The Master Plan is coming together. Tesla has announced that it is acquiring SolarCity in a $2.6 billion deal, which will enable consumers to buy solar panels for their homes, storage batteries for the energy and electric cars from a single company.
According to a company blog post, Tesla's aim is to forge the world's "only vertically integrated sustainable energy company," as well as to "create fully integrated residential, commercial and grid-scale products that improve the way energy is generated, stored and consumed."
Tesla notes that the companies will realize $150 million in cost synergies the first year after closing the deal, but the real impact will be felt by everyday consumers.
Some day soon you'll likely be able to walk into any one of Tesla's 190 retail stores or go online and have a one-stop shop of solar energy and storage, not to mention a shiny new vehicle to take advantage of all of that energy.

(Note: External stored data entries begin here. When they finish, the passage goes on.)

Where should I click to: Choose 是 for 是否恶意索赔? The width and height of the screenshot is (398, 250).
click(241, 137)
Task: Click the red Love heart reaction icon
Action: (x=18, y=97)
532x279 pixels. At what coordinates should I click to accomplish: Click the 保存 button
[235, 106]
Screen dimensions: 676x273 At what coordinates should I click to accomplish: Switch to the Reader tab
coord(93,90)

Tesla says that customers will enjoy a streamlined experience because they'll have to deal with just one installation and one service contract, and that they'll be able to manage everything via a single app.
Ultimately, this about Tesla building out an ecosystem. It won't just be an electric car company but a clean energy company. The Tesla-SolarCity connection reminds me of Apple expanding beyond devices into services like iTunes and the App Store. It's vital to make Tesla more sticky as a brand.
This deal isn't necessarily a lock, as Tesla's independent shareholders still need to vote on it. (Elon Musk is actually on the board of Solar City, so he has recused himself from voting).
Tesla faces other challenges, too, including meeting demand for car orders. For instance, the company says that it hopes to ship upwards of 50,000 vehicles during the second half of 2016. And yet Tesla already has 400,000 pre-orders for the Model 3 alone.
That's where Tesla's Gigafactory in Nevada comes in, which promises to pump out as many 500,000 batteries for Model 3 cars per year by 2018.
Tesla also still has a PR problem on its hands with the driver who died while using the company's Auto Pilot feature. Despite this setback and the NHTSA investigation, the company is adamant that rolling out partially autonomous cars now makes us safer.
Now the company wants to power your home, too. The combination of solar and electric vehicles could be a very potent one for Tesla, but only if the marriage helps the company make electric vehicles more affordable and accessible.